Interview with Liberty Voice
Douglas Cobb of Liberty Voice does me the honor of interviewing me, asking me about my Count to the Eschaton Sequence.
Read the whole thing here: http://guardianlv.com/2014/03/john-c-wright-on-the-judge-of-ages-and-more-interview/
The basic inspiration for the story came, oddly enough, from fans of my previous series, THE GOLDEN AGE. It seems there is a certain club or cult of folks, called Transhumanists, who take science fiction more seriously than I do, and they believe that the various marvels I predicted in that book, such as the ability to record human brain information, copy it, edit it, and download it into bodies much more durable than flesh and blood, are all to be discovered within the lifetime of men now living. In several conversations I tried to point out that the main problem was a moral one, not a technological one, although the technological problems themselves are insurmountable. (We do not even, for example, have a precise scientific definition of human thought, nor any way to reduce it to measurement).
As the conversation progressed the transhumanists (or at least those with whom I spoke) began making ever more astonishing and even absurd claims.

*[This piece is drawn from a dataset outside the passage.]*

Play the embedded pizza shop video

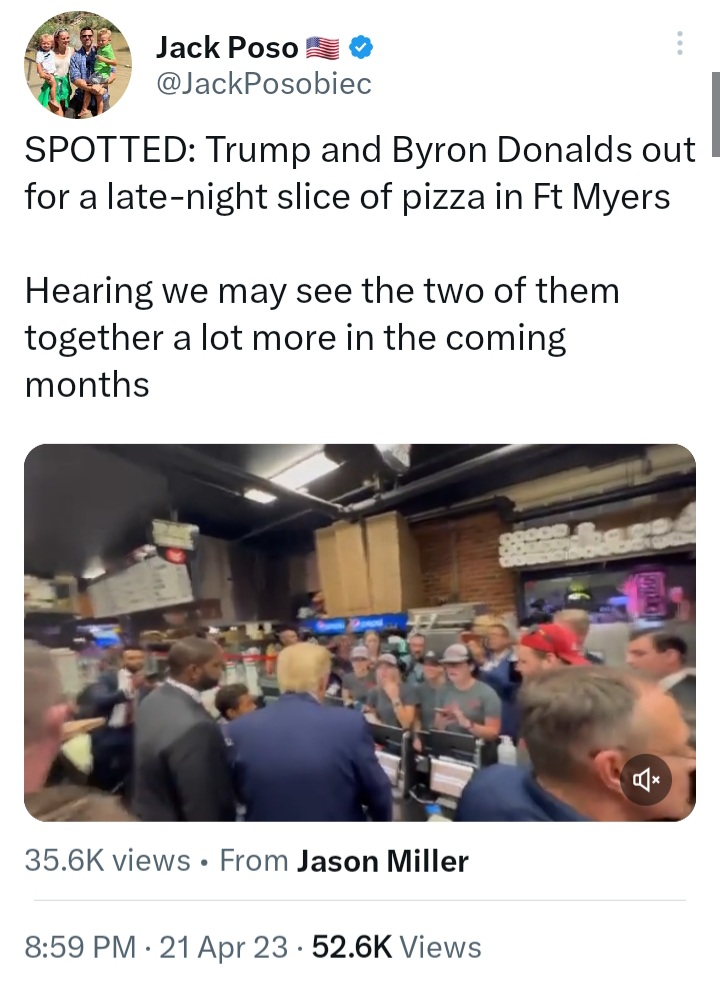point(360,633)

An astonishing one was that any superior intelligence created by humans should not be educated according to any human moral standard, but allowed by trial and error to fall into any sort of moral philosophy it saw fit. This was based on an unspoken assumption that humans were so wicked that anything we tried to teach, even something as simple as the Golden Rule, would corrupt the pristine perfection of the Frankenstein’s Monster. An absurd claim was that entropy itself could someday be reversed. At this point I realized I was not dealing a scientific speculation, but cultic emotionalism.

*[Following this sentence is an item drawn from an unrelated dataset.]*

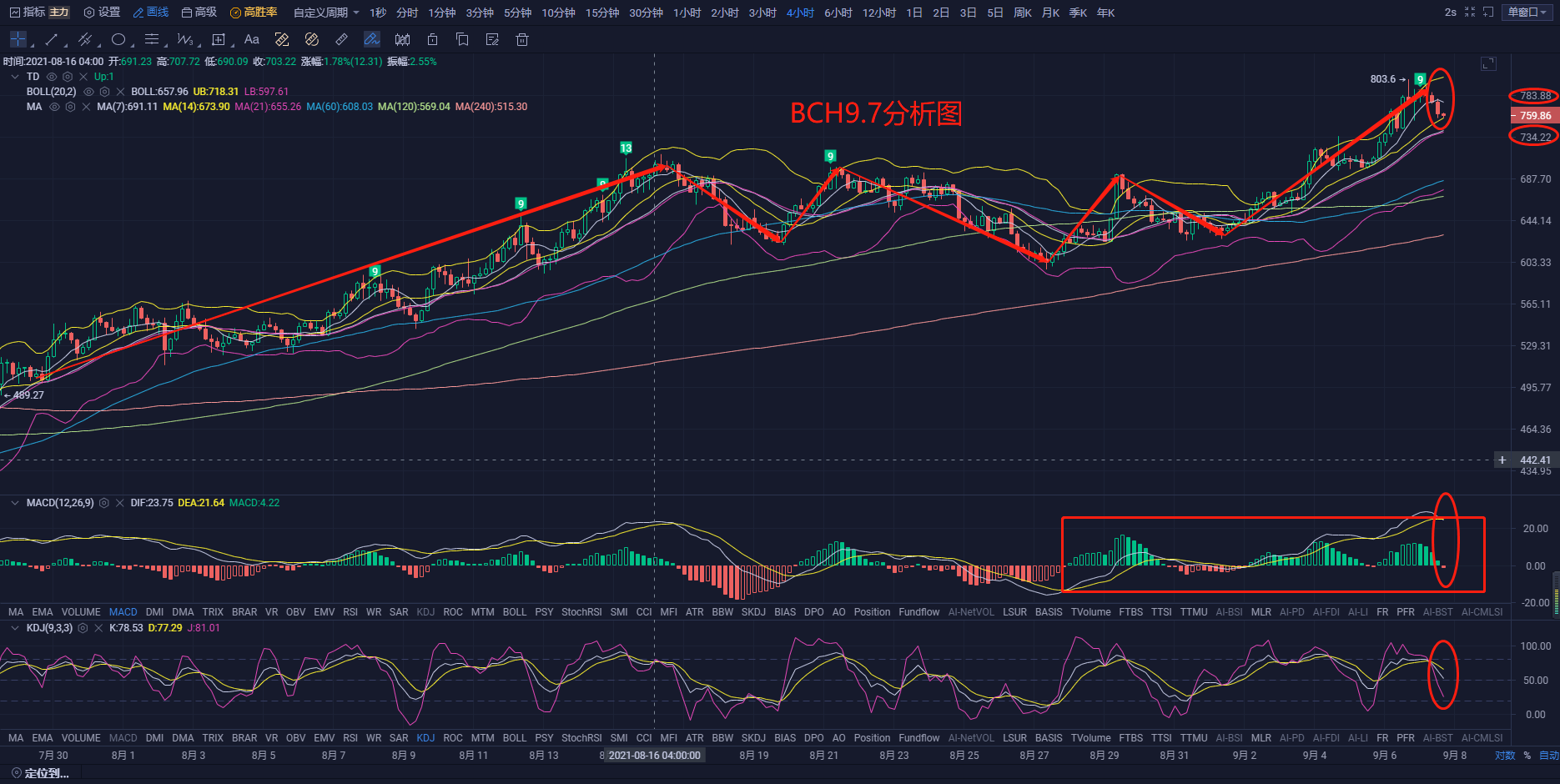
Task: Click the 759.86 current price label on axis
Action: pyautogui.click(x=1534, y=116)
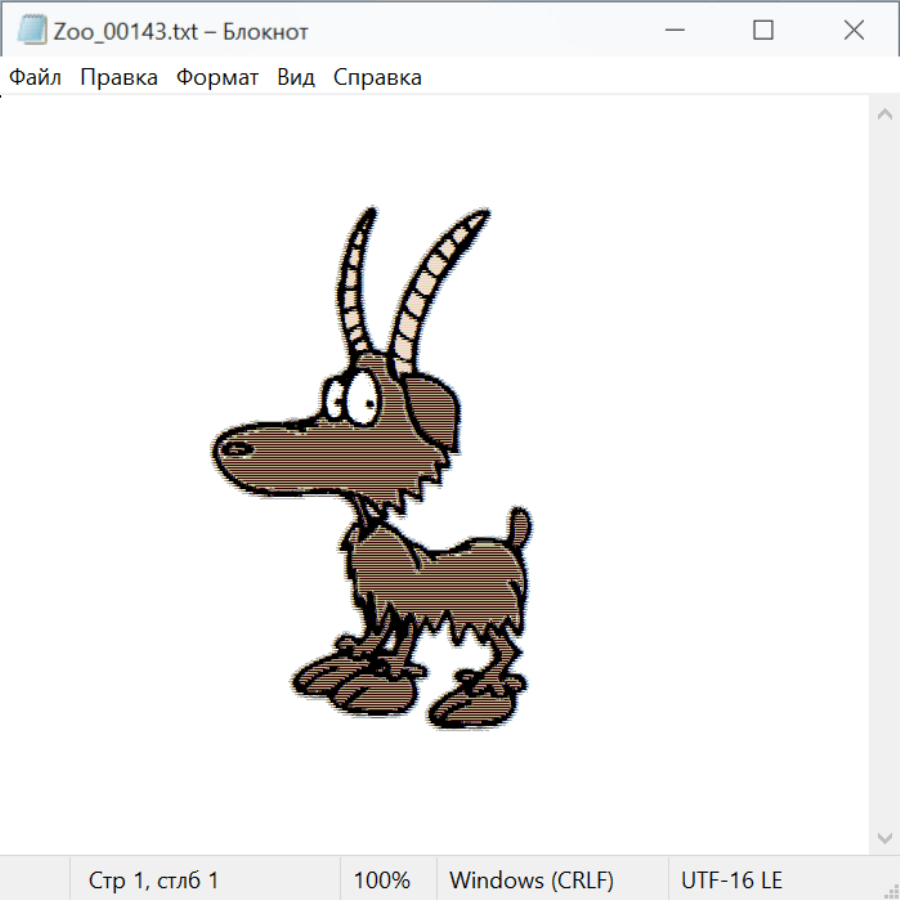The image size is (900, 900).
Task: Open the Файл menu
Action: (x=35, y=78)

Fairness requires I emphasize that not every man calling himself a Transhumanist buys into those last two ideas. For all I know, only the man who said it believes it, and, as time passes, maybe not even him. But it pointed out to me the easy way a man who idolizes intellect over moral sentiments, a man who prizes genius over saintliness, will easily be tempted to make an artificial intellect an idol, complete with human sacrifice.